*Dataset records*
=== Section Start ===
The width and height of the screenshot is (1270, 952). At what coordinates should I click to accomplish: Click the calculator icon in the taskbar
=== Section End ===
=== Section Start ===
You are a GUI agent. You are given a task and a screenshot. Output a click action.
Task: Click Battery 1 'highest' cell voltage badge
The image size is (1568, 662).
=== Section End ===
=== Section Start ===
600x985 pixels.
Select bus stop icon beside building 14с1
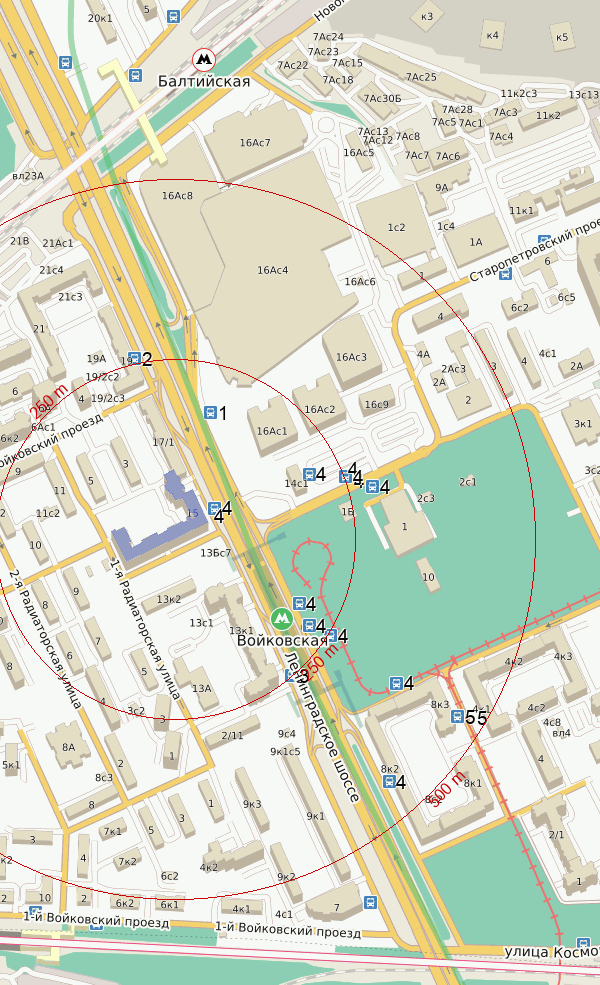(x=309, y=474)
=== Section End ===
*Problem statement*
Locate and copy each line in the data above that includes the word "screenshot".

*Response to the task*
The width and height of the screenshot is (1270, 952). At what coordinates should I click to accomplish: Click the calculator icon in the taskbar
You are a GUI agent. You are given a task and a screenshot. Output a click action.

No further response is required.